**EXERCISE 1**
In the HMS Farnborough text below, transcribe the part that opens with the words containing "HMS Farnborough, also" and closes with "the same day.".
**EXERCISE 2**
According to the HMS Farnborough text below, which submarine did Farnborough sink on 17 February 1917?

**TEXT TO READ**
History

United Kingdom
- Name: Loderer
- Builder: John Priestman & Co., Sunderland
- Launched: 5 December 1903
- Fate: Requisitioned by the Royal Navy in 1915 and converted to Q-ship

United Kingdom
- Name: HMS Farnborough
- Namesake: Farnborough
- Commissioned: 1915
- In service: 1915-1919
- Fate: Sold 1919; Scrapped 1928;

General characteristics
- Type: Q-ship
- Tonnage: 3,207 GRT
- Propulsion: steam turbines
- Speed: 11 knots
- Armament: 2 × QF 6 pounder Nordenfelt ; 5 × 12-pounder; 1 × Maxim gun;

= HMS Farnborough =

HMS Farnborough, also known as (Q-5), was a Q-ship of the British Royal Navy that saw service in the First World War. Farnborough was a heavily armed merchant ship with concealed weaponry that was designed to lure submarines into making surface attacks. Farnborough sank two submarines in her service in the First World War. The first submarine was SM U-68 which involved the first successful use of depth charges. The second submarine was SM U-83, which was sunk on 17 February 1917 in an action for which Captain Gordon Campbell of Farnborough received the Victoria Cross. HMS Farnborough was severely damaged in the action and was beached the same day.

**AVAILABLE DATA**
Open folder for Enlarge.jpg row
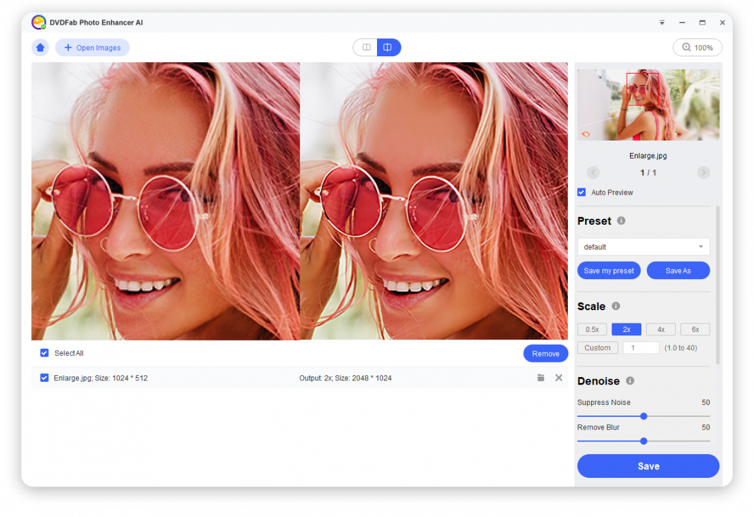The width and height of the screenshot is (754, 517). [x=541, y=378]
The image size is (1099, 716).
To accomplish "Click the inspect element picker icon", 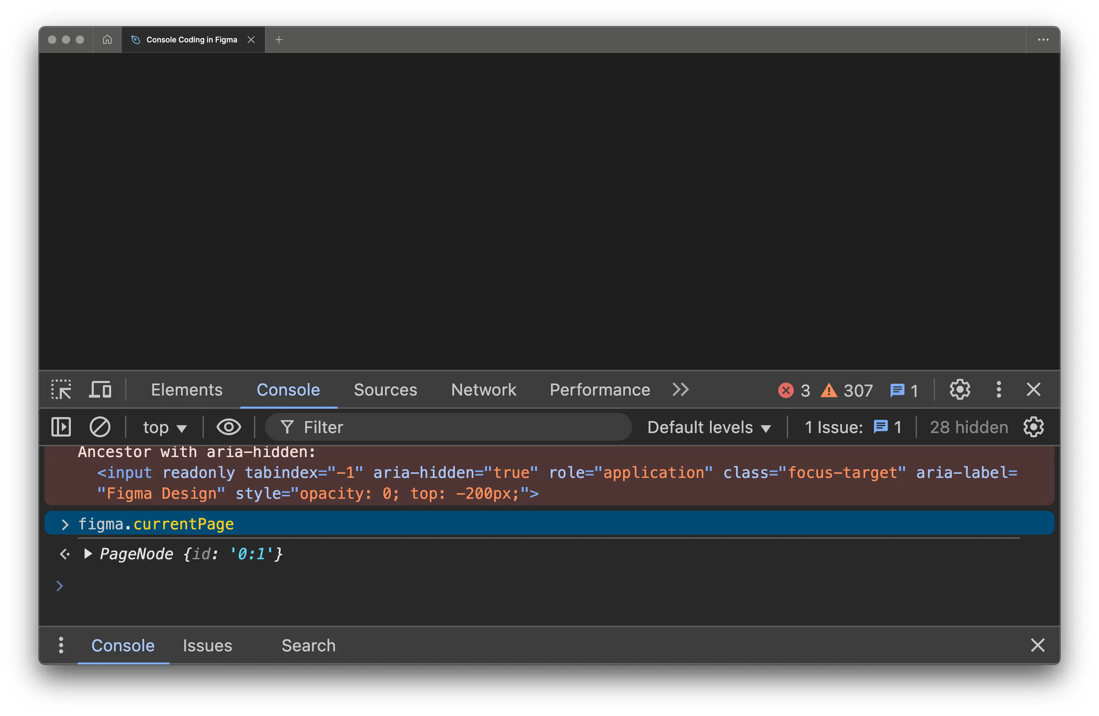I will click(61, 389).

**CORRECT OUTPUT 1**
HMS Farnborough, also known as (Q-5), was a Q-ship of the British Royal Navy that saw service in the First World War. Farnborough was a heavily armed merchant ship with concealed weaponry that was designed to lure submarines into making surface attacks. Farnborough sank two submarines in her service in the First World War. The first submarine was SM U-68 which involved the first successful use of depth charges. The second submarine was SM U-83, which was sunk on 17 February 1917 in an action for which Captain Gordon Campbell of Farnborough received the Victoria Cross. HMS Farnborough was severely damaged in the action and was beached the same day.

**CORRECT OUTPUT 2**
SM U-83